腸内環境を整え、お腹の健康を気づかう「腸活」がブームになっている。そうした中、お腹の調子を整えるのに、あまり知られていない重要なことを紹介しよう──。
日本人はあまり「腸」のことについて知らない。腸には大きく分けて「小腸」「大腸」があるが、健康の鍵を握るのは、腸内細菌が多くすむ「大腸」だ。そんな日本人の大腸が近年、“劣化”しているという。
長年腸の研究を続け、『大腸活のすすめ 日本人の大腸は「劣化」している!』(朝日新聞出版)の著書がある帝京平成大学健康メディカル学部健康栄養学科の松井輝明教授が解説する。
「大腸の劣化によって引き起こされると考えられていることには、身近なところで言えば便秘や肌荒れ、さらに高脂血症などの生活習慣病、重篤な病気で言えば大腸がんがあります。日本では、大腸がんの患者がこの半世紀で8倍、女性で6倍になっています。大腸がんは女性の疾患部位別死亡率で1位になりました。また、潰瘍性大腸炎やクローン病といった炎症性腸疾患の患者数も、この30年ほどで増えています。いまブームになっている『炭水化物抜き』は、この大腸の“劣化”に拍車をかけていると考えられます」
「腸活」が注目されているが、本当に大切なのは大腸をケアすることなのだ。
では、「炭水化物抜き」が大腸の“劣化”に拍車をかけるメカニズムとは?
それを知る際にキーワードとなるのが「短鎖脂肪酸」である。短鎖脂肪酸とは、菌によって作られる脂肪酸の一種で、代表的なものは酢酸や酪酸などだ。

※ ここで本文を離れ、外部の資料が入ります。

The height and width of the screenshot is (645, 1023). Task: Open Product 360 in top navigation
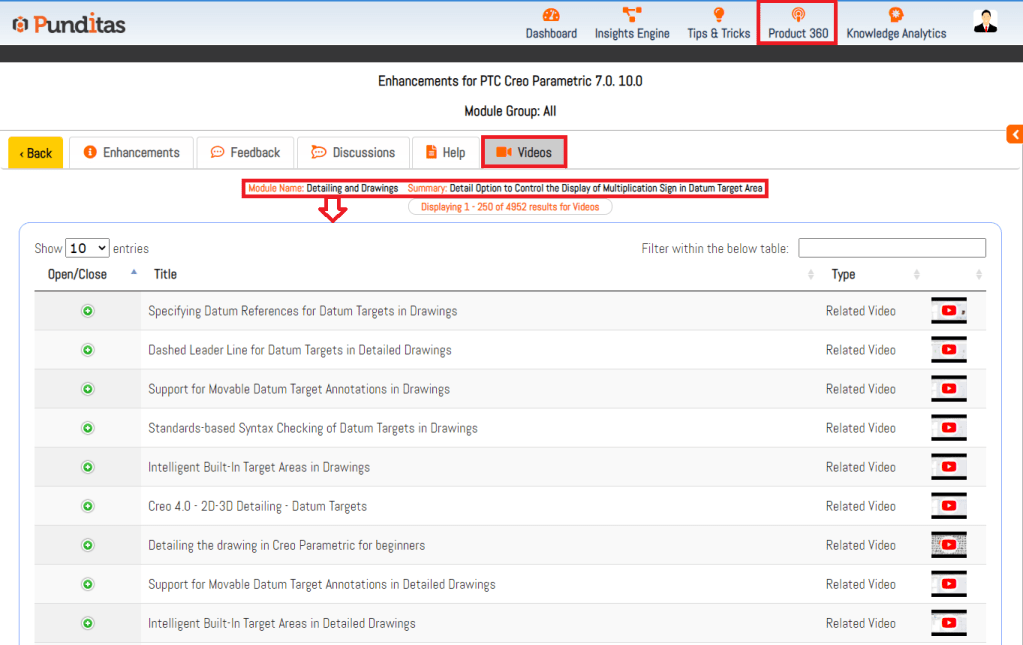[x=797, y=23]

「短鎖脂肪酸は大腸内を弱酸性に保ち、殺菌作用によって悪玉菌を抑え込んで腸を健康に動かす働きがあります。さらに、短鎖脂肪酸は腸が動くためのエネルギーになっていることも分かっています。大腸の“劣化”を進めないために欠かせない物質と言えます」(松井教授)

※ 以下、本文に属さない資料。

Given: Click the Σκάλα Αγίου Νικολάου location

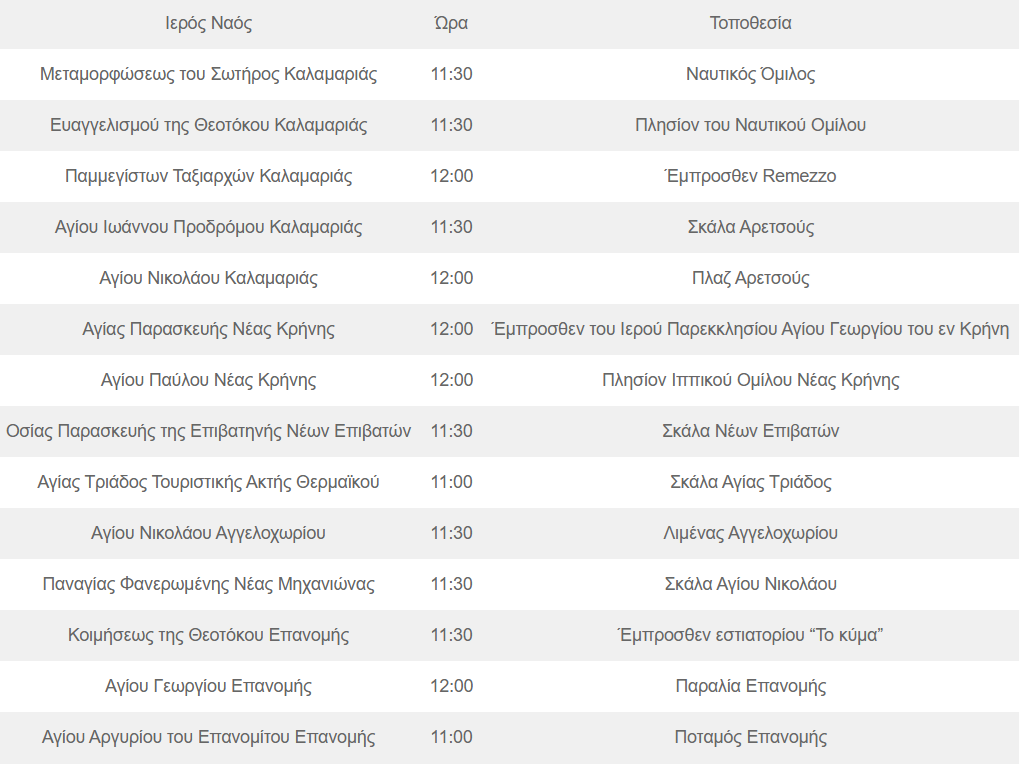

松井教授らがメンバーとなっている『「大腸劣化」対策委員会』の調査によれば、短鎖脂肪酸の認知率はわずか7.8%。ほとんど知られていないが、大腸にとって重要な役割を持っているのだ。
その短鎖脂肪酸は、実はよく知られた菌から産生される。それが「ビフィズス菌」だ。
よく誤解されているが、「ビフィズス菌」は「乳酸菌」とはまったく違うもので、例えば全てのヨーグルトに乳酸菌が含まれているが、ビフィズス菌は含まれていないものが多い。「ヨーグルトで乳酸菌を摂っているから大丈夫」とは言い切れないのだ。松井教授が解説する。

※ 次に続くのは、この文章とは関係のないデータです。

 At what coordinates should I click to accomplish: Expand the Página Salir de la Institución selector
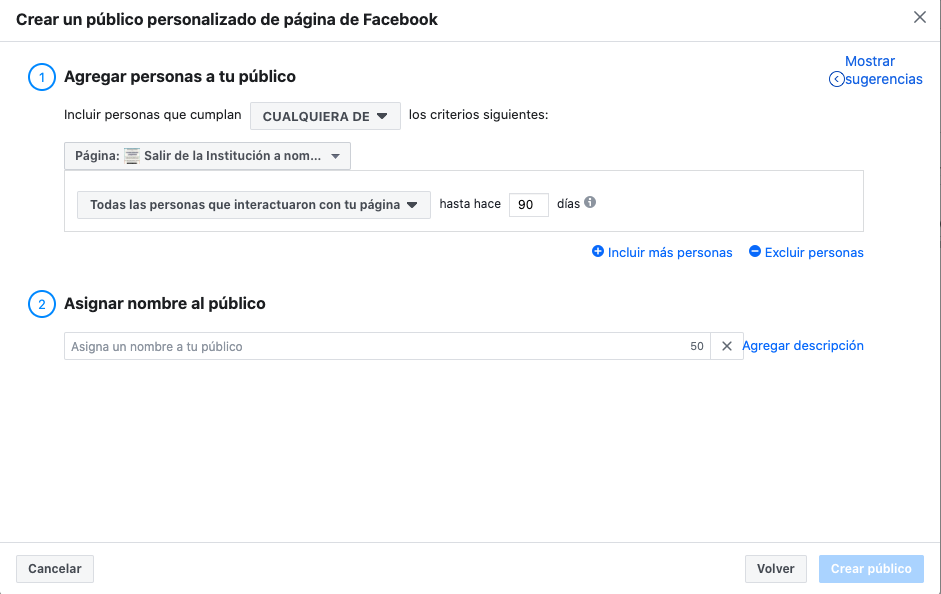pyautogui.click(x=207, y=156)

「乳酸菌は主に小腸にいますが、ビフィズス菌は主に大腸にいます。そしてビフィズス菌は、乳酸菌が生産できない短鎖脂肪酸を生み出すことができます。だからビフィズス菌が大腸の健康維持にとって重要な役割を果たすと言えるのです。
ビフィズス菌が短鎖脂肪酸を生み出すためには、『水溶性食物繊維』というエサが必要です。一般的に食物繊維は野菜にばかり入っていると思われがちですが、米などの炭水化物にも多く含まれています。だから、無理な炭水化物抜きダイエットをすると、ビフィズス菌のエサを奪ってしまうことになり、大腸の“劣化”につながるのです」
炭水化物を抜いて肉ばかり食べるとおならが臭くなるのは、こういう理由があったのだ。
お腹の調子が悪くなると、多くの人が試すのが「ヨーグルトを食べる」という対策だろう。しかし、「ヨーグルトさえ食べれば安心」ではないことは前述した通りだ。
「ビフィズス菌」と、そのエサ=食物繊維を効率よく摂取することが「短鎖脂肪酸」を増やすことにつながる。それが大腸の健康を整える上でとても大切なポイントなのだ。毎日の食生活を通じて、健康を守っていただきたい。